El Partido Acción Nacional (PAN) en Querétaro exigió al Gobierno Federal transparentar las acciones de mitigación y compensación ambiental relacionadas con las obras del Tren México-Querétaro, ante la afectación prevista de más de 90 hectáreas de flora.
El presidente del Comité Directivo Estatal del PAN, Martín Arango, acompañado por la secretaria general, Iris Alafita, y el secretario de Acción Ambiental, Luciano Quadri, señaló que existe una Manifestación de Impacto Ambiental que contempla dicha superficie; sin embargo, afirmó que persiste la falta de claridad sobre las medidas que se implementarán para compensar los daños ambientales.
Arango planteó cuatro exigencias a la Federación: precisar dónde, cuándo y cómo se llevarán a cabo las acciones de mitigación y compensación; presentar un inventario de los ejemplares que serán afectados; justificar técnicamente cada retiro de árboles, y establecer un mecanismo de seguimiento que permita verificar el cumplimiento de las compensaciones ambientales.
“Queremos saber dónde, cuándo y cómo se estará llevando; exigimos un inventario de los ejemplares que serán afectados; queremos que cada retiro tenga una justificación técnica y también un mecanismo de seguimiento para comprobar que las compensaciones se cumplan”, declaró.
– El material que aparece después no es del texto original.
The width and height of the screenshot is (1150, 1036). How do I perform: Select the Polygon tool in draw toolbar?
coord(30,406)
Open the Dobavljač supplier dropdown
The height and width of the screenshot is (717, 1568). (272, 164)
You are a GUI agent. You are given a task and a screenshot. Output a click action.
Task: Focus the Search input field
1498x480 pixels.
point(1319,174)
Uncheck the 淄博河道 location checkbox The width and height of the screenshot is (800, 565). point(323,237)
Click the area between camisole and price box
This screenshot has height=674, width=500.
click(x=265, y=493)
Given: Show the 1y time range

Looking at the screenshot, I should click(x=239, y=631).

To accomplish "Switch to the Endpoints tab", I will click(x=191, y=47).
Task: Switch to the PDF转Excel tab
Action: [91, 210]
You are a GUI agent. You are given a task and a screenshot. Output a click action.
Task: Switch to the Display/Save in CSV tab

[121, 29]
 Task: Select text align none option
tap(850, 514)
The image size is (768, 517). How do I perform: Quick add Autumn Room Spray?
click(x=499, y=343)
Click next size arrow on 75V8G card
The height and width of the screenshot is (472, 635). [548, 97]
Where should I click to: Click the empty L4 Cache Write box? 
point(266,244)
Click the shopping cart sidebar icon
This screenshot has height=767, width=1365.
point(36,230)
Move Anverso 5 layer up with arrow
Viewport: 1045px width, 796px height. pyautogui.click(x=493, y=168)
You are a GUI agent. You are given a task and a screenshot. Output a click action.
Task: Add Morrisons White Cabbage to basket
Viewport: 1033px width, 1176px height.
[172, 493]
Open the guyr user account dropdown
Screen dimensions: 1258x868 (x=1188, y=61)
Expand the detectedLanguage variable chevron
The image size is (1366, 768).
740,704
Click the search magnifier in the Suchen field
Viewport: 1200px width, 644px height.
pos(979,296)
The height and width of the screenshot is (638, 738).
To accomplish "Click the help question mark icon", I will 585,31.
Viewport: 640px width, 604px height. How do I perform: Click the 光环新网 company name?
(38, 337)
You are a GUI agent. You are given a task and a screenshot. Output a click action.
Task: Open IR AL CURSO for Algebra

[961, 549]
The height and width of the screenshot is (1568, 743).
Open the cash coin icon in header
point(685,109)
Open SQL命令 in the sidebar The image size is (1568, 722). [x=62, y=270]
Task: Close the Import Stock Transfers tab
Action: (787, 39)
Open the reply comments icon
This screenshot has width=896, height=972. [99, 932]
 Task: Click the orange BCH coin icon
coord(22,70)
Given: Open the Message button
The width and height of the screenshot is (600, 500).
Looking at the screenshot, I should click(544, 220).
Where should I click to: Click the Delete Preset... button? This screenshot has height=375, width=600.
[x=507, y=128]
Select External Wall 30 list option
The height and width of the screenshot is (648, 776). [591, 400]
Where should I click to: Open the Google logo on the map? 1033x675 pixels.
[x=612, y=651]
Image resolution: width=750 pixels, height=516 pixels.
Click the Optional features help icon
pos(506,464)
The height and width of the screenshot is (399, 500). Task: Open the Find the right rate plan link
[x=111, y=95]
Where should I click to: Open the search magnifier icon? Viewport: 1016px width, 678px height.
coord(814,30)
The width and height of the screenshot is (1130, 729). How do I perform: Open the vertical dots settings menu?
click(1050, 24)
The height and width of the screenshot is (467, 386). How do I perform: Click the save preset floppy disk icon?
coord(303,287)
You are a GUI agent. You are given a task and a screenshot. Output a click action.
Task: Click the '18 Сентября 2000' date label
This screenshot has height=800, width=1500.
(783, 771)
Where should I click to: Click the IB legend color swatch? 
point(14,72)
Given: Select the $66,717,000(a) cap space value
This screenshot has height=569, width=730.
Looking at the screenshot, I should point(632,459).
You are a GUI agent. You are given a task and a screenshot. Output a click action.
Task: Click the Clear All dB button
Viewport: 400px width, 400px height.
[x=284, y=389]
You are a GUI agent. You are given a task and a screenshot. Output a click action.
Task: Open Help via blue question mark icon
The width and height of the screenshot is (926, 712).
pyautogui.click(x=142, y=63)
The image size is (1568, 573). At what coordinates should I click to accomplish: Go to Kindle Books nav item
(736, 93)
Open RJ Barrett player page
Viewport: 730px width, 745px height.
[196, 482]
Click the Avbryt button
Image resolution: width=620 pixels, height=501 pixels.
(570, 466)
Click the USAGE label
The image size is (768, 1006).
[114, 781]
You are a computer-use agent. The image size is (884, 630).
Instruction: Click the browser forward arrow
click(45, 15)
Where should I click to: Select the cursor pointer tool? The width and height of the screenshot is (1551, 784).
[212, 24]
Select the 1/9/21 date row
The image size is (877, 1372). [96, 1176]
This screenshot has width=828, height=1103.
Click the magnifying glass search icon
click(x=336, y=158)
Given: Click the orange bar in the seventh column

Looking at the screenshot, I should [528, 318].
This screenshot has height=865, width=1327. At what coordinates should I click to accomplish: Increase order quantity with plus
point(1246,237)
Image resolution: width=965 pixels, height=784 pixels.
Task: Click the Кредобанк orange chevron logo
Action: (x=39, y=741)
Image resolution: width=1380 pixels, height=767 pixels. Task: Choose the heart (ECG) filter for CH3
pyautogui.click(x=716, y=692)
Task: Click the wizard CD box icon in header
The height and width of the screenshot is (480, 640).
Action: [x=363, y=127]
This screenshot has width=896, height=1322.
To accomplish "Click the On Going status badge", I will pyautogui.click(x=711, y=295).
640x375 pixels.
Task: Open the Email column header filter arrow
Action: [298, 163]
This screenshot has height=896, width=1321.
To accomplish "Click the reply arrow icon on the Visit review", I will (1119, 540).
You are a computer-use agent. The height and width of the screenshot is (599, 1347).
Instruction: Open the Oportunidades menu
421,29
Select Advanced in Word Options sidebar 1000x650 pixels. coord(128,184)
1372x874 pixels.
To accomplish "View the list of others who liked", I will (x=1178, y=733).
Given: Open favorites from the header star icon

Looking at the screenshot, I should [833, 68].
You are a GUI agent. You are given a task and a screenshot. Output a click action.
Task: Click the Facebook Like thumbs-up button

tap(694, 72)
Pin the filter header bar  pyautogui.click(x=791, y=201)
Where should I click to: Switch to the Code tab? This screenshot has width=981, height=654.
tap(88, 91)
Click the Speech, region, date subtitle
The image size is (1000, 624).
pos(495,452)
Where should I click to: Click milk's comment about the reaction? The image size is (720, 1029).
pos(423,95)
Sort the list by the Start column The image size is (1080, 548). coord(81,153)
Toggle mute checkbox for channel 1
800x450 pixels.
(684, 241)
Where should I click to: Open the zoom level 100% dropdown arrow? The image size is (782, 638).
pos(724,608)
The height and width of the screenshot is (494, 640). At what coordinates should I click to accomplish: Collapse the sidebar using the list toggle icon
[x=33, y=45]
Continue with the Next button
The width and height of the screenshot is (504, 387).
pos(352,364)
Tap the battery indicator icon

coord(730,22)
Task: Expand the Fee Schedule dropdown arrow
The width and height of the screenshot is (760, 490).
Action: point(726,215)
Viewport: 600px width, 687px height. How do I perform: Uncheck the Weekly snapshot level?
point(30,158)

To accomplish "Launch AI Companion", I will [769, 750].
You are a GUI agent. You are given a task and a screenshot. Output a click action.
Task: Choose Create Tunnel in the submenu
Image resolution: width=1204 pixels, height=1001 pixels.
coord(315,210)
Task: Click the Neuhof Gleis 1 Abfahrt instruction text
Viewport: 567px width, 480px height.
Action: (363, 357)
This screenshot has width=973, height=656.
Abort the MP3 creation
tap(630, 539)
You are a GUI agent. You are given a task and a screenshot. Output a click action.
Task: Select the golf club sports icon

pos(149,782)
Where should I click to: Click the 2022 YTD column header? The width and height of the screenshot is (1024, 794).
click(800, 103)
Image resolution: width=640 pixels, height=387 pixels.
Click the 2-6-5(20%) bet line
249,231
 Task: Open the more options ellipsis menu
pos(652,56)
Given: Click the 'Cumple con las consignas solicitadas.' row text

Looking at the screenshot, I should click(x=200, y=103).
El dirigente estatal aclaró que el PAN no está en contra del desarrollo del proyecto ferroviario, la conectividad ni el crecimiento de Querétaro, pero sostuvo que, al tratarse de una obra del Gobierno Federal, se requiere transparencia y respuestas claras sobre sus impactos.
“Querétaro no va a ser el siguiente Tren Maya”, afirmó Arango, al cuestionar las acciones ambientales de la administración federal y señalar que existe desconfianza entre la ciudadanía ante la falta de información sobre el manejo de la flora que será afectada por las obras.
“Presumen un programa que se llama Sembrando Vida, pero aquí, en Querétaro, lo único que ha sembrado es desconfianza”, sostuvo.
Finalmente, el presidente estatal del PAN aseguró que el partido dará seguimiento al desarrollo de las obras para evitar que el crecimiento de la infraestructura se traduzca en daños ambientales sin medidas adecuadas de compensación.
“Sí queremos un Querétaro conectado, sí queremos desarrollo y avanzar, pero no a costa de nuestros árboles, de nuestro medio ambiente y de nuestro futuro”, concluyó.